In [None]:
import torch

device = torch.device("cuda:0" if torch.cuda.is_available() else "cpu")

#### Python packages

In [None]:
!pip install langchain sentence_transformers InstructorEmbedding pypdf chromadb llama-cpp-python openai

#### imports

In [None]:
from typing import Any, Dict

from langchain.document_loaders import DirectoryLoader, PyPDFLoader, TextLoader
from langchain.text_splitter import RecursiveCharacterTextSplitter
from langchain.embeddings import HuggingFaceEmbeddings, HuggingFaceInstructEmbeddings
from langchain.vectorstores import Chroma
from langchain.llms import LlamaCpp, OpenAI, TextGen
from langchain.chains import ConversationalRetrievalChain
from langchain.prompts import PromptTemplate
from langchain.memory import ConversationBufferMemory

import os
import urllib.request

#### documents loaders

In [None]:
directory:str = './Documents'
os.makedirs(directory, exist_ok=True)

In [None]:
#run this after uploading the PDFs to the directory

PDFloader = DirectoryLoader(directory, glob='./*.pdf', loader_cls=PyPDFLoader)
Textloader = DirectoryLoader(directory, glob='./*.txt', loader_cls=TextLoader)
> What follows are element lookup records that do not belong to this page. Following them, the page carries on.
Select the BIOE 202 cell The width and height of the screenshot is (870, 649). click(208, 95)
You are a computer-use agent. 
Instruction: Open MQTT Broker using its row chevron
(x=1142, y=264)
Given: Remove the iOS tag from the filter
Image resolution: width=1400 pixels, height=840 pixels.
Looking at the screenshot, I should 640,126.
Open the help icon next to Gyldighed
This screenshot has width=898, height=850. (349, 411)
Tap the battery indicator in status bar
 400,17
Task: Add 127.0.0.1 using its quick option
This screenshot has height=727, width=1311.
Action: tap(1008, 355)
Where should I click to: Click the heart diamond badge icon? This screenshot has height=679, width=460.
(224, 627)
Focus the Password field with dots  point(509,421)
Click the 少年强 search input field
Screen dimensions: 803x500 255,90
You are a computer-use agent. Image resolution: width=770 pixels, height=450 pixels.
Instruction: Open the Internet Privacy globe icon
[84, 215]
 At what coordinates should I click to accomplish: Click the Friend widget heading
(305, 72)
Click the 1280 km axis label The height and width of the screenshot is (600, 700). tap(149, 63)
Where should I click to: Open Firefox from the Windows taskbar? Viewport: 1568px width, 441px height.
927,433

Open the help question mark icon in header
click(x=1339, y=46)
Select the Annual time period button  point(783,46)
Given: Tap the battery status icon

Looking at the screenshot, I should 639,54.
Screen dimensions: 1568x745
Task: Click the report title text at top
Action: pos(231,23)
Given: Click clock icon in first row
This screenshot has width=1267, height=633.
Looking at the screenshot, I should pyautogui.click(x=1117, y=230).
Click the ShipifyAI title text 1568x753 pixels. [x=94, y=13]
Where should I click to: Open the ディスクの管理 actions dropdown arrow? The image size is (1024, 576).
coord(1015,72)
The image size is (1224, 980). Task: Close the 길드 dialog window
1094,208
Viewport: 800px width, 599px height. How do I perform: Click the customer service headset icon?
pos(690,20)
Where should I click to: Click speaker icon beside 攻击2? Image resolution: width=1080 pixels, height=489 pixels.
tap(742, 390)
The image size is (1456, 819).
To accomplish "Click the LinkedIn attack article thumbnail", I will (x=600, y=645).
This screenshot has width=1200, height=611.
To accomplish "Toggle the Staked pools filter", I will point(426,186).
documents = PDFloader.load()+Textloader.load()

#### document splitter

In [None]:
chunk_size: int = 512 # use value from 0 to 512 
chunk_overlap: int = 0 # use value from 0 to 512 
    
text_splitter = RecursiveCharacterTextSplitter(chunk_size=chunk_size, chunk_overlap=chunk_overlap)

chunks = text_splitter.split_documents(documents=documents)

#### Embeddings


In [None]:
#device = 'cpu' #for cuda need to install torch compiled with cuda 

model_name = 'sentence-transformers/all-MiniLM-L6-v2'
embeddings = HuggingFaceEmbeddings(model_name=model_name, model_kwargs={'device': device})

# model_name = 'hkunlp/instructor-base'
# embeddings = HuggingFaceInstructEmbeddings(model_name=model_name, model_kwargs={'device': device})

#### vectorstore

In [None]:
k: int = 5 # number of chunks to retrieve
persist_directory: str = './index'

vectorstore = Chroma.from_documents(documents=chunks, embedding=embeddings, persist_directory=persist_directory)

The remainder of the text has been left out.